5 The positive statements above quoted from opinions of the Supreme Court to the effect that a law of Coahuila and Texas forbade the making of surveys across rivers and other streams, together with what appears to be the implied prohibition in Article 29 of the Act of 1832, are sufficient, we think, to support the conclusion that the inclusion of the bed of the Mission River within the boundaries of the survey made in 1834 for the Town of Refugio was contrary to law and that the sovereign retained the title to the river bed. We need not rest the decision, however, on that ground. It was within the power of the sovereign to grant to a town or to an individual the bed of public water. City of Galveston v. Menard, 23 Texas 349, 391; Knight v. United Land Association, 142 U. S. 161, 35 L. Ed. 974, 983. But it is well settled that a more certain and specific intention on the part of the government must appear to divest itself of title to land under water than is required for the passing of title to land not so covered. City of Galveston v. Menard, 23 Texas 349, 397; State v. Bradford, 121 Texas 515, 530, 543, 50 S. W. (2d) 1065; Landry v. Robison, 110 Texas 295, 298, 219 S. W. 819; Rosborough v. Picton, 34 S. W. 791, 792 (approved in Hynes v. Packard, 92 Texas 44, 49, 45 S. W. 562). In State v. Bradford Associate Justice Sharp, writing as Commissioner the opinion of the Court, said: “The rule is also firmly established that land under navigable waters passes by grant or sale only when so expressly provided by the sovereign authority, and there is no presumption that there has been any act of the government which could have the effect of passing away its title.” It is not to be presumed that the Mexican Government intended to grant to the Town of Refugio the title to a part of the bed of Mission River, and we must conclude that the title to the river bed did not pass by the grant made in 1834 unless a certain and specific intention that it pass can be found in the documents or other evidence of the grant or in the statutory law in effect when the grant was made or in some settled rule or policy of the civil law then prevailing in Mexico.
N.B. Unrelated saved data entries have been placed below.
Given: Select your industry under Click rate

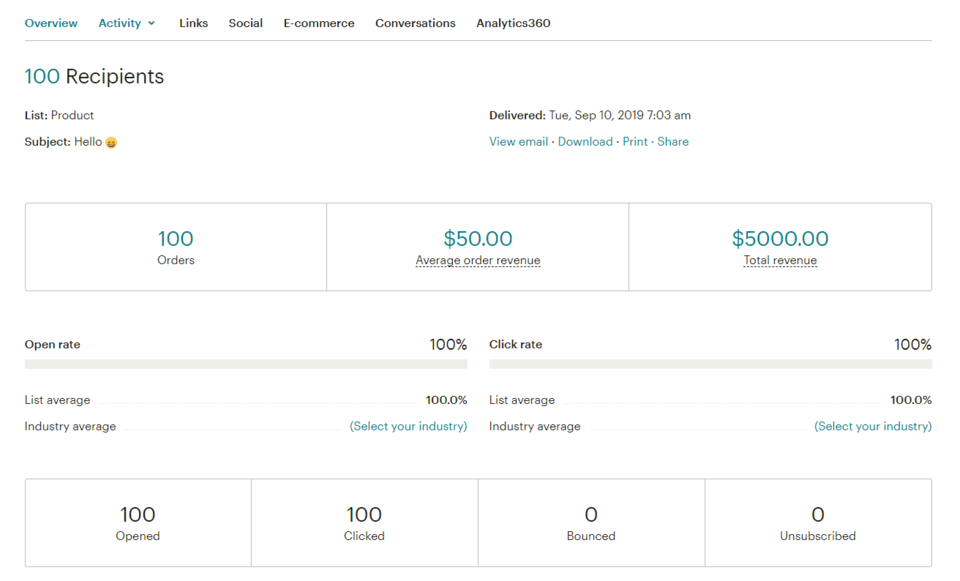Looking at the screenshot, I should 873,426.
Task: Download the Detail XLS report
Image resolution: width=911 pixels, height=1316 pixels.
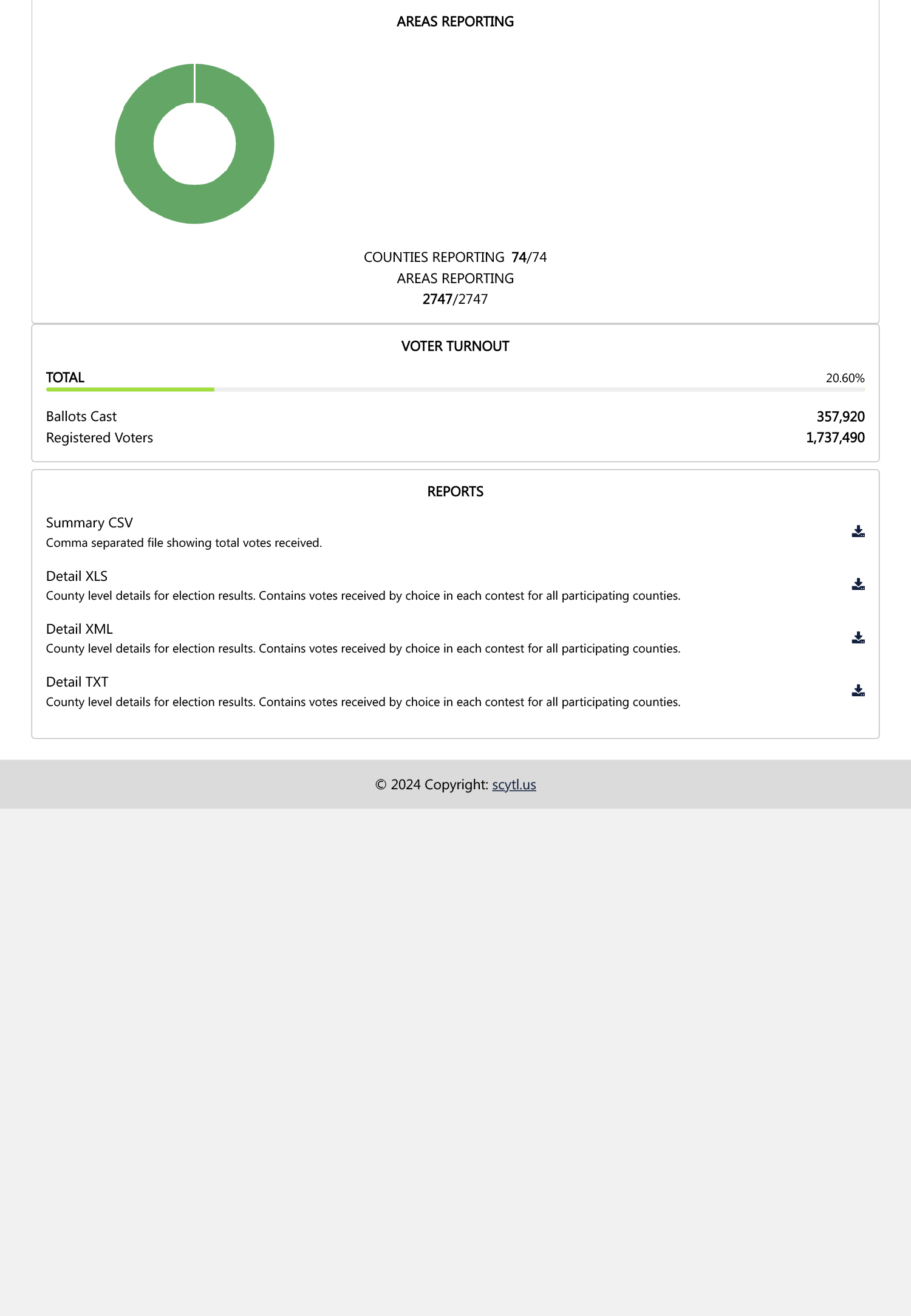Action: point(858,584)
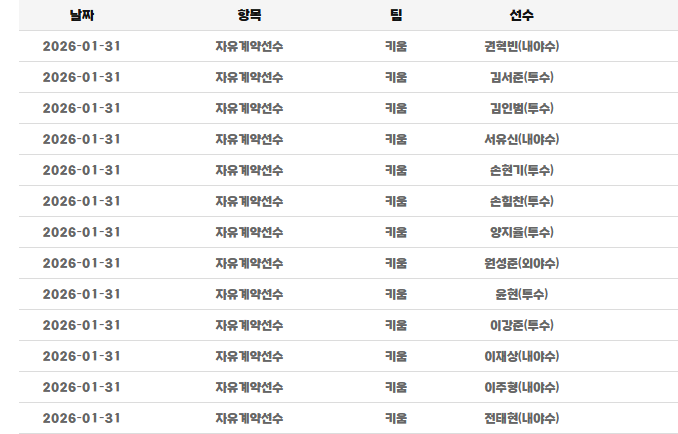Click the 2026-01-31 date in 윤현's row
This screenshot has width=678, height=434.
coord(82,294)
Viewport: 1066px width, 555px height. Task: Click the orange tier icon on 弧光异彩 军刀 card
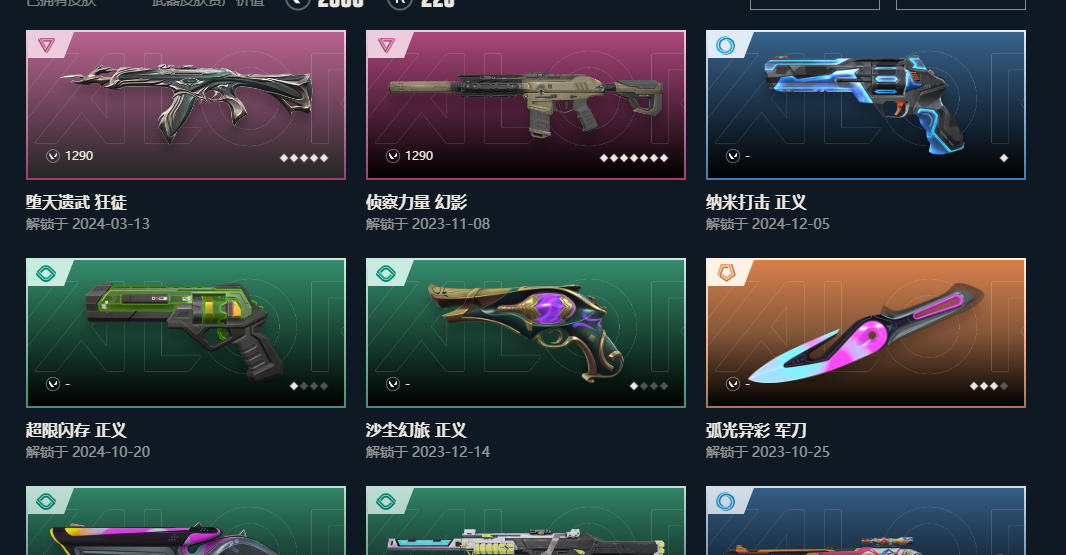pyautogui.click(x=726, y=273)
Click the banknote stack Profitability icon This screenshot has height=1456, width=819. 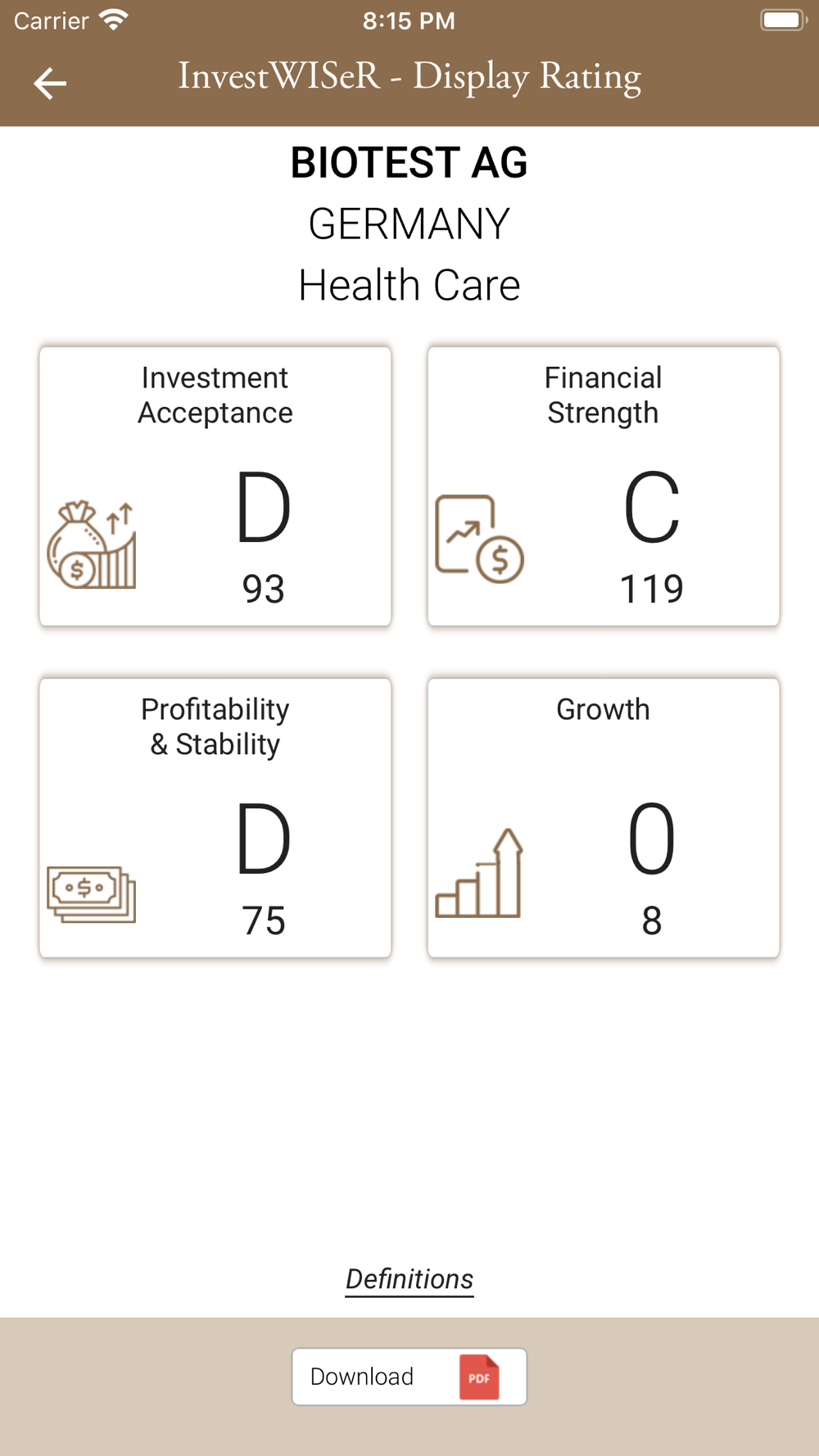point(92,894)
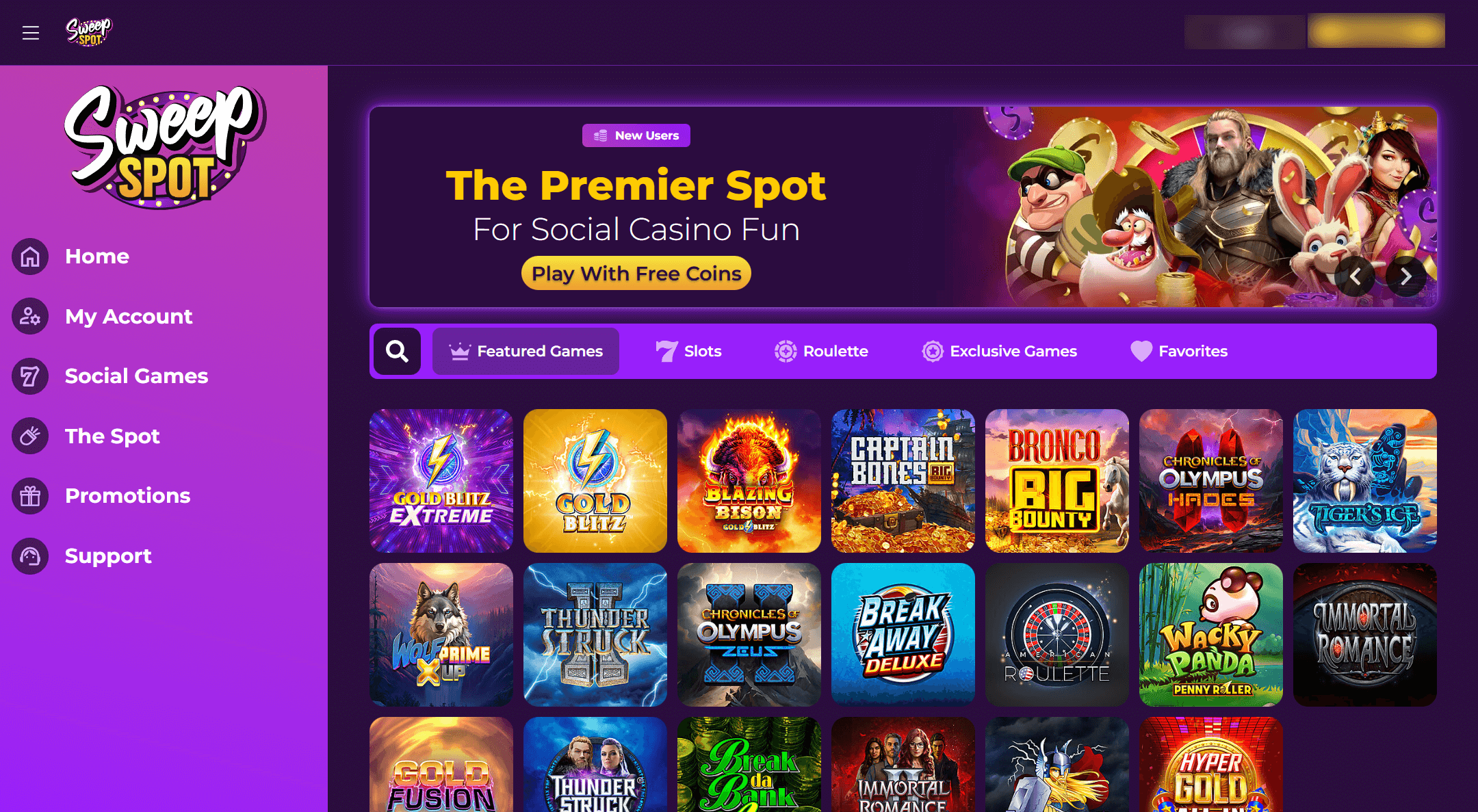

There was no formal grant and there are no field notes or other description of the survey originally made and no documents evidencing the steps taken for the acquisition of the title. Neither the Colonization Law of 1825 under which the title was acquired nor the Colonization Law of 1832 contains anything to indicate an intention on the part of the State of Coahuila and Texas to grant to towns the title to the beds of public waters. There seems to be, as has been said, an implied prohibition in an article of the 1832 law against the making of surveys across rivers and running creeks.

6 Looking generally to the rules and policies of the civil law, we find that they negative rather than prove the existence of an intention on the part of the government tó divest itself of title to the bed of a stream of this size and kind. The civil law prevailing in Mexico was most favorable to public ownership. A striking example of that fact is found in the law of Mexico by which all mines belonged to the sovereign and under which minerals did not pass by the ordinary grant of land without express words of designation. Cox v. Robison, 105 Texas 426, 431, 150 S. W. 1149. Law 6, Title 28, Part 3 of the Partidas declares that “Rivers, harbors, and public highways belong to all persons in common.” It was held in Mitchell v. Bass, 26 Texas 372, 33 Texas 259 (cited in State v. Grubstake Investment Association, 117 Texas 53, 61, 297 S. W. 202), that according to the civil law rule Mexican grants made in 1831 of lands bounded by a public road passed title only as far as the edge of the road and not to the middle of the road as at common law. By the rule of the civil law private ownership of land along the coast stops at the line of highest tide in winter, whereas the rule at common law restricts grants to the line of ordinary high tide. City of Galveston v. Menard, 23 Texas 349, 399.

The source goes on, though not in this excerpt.